There are two benefits to this implementation: One, it establishes whether or not the remote server is a spambot or an SMTP server. Spambot will not try to deliver again because it is just slamming port 25 and dumping data. SMTP server will retry. Likewise, by not accepting mail right away it allows the message checksums to be reported to DCC (distributed checksum clearing houses, networks that track the identical messages seen over and over again) and it becomes more likely that the server will correct identify the message as SPAM if these are bulk messages. The lead time of 10–15 minutes makes that possible.

Pro: Less SPAM, local trust database, only accepting mail from legitimate SMTP servers.

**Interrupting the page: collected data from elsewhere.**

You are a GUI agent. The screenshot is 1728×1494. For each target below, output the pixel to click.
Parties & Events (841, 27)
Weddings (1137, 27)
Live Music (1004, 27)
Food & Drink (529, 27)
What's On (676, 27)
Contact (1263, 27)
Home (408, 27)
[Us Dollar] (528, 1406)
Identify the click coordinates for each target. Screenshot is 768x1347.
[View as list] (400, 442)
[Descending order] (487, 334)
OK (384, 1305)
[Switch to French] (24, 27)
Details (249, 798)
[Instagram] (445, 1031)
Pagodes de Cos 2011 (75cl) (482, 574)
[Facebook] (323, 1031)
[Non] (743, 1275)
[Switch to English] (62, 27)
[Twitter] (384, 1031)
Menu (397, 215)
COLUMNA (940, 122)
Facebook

Con: Long delays in mail delivery, if misconfigured, mail never gets to the target server.

ExchangeDefender does not implement greylisting nor do we intend to, but we are seeing a rise in the amount of hosts that are trying to combat SPAM using this mechanism. So if you are hearing complaints from users that seem to have a hard time reaching the specific recipient over and over, telnet to the remote port 25 and see if you get the 45x error code with a reques to try again later.

Hope this helps your troubleshooting, though, knock on wood, the rate of bugs and issues being tracked for ExchangeDefender has nearly disappeared.